• Set task: Please pull out every line in the items below that contains the string "chevron". Case matters.

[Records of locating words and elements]
....................

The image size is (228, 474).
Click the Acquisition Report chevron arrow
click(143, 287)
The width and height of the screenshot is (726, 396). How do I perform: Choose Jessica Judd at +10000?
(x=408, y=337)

....................

• Written solution:
Click the Acquisition Report chevron arrow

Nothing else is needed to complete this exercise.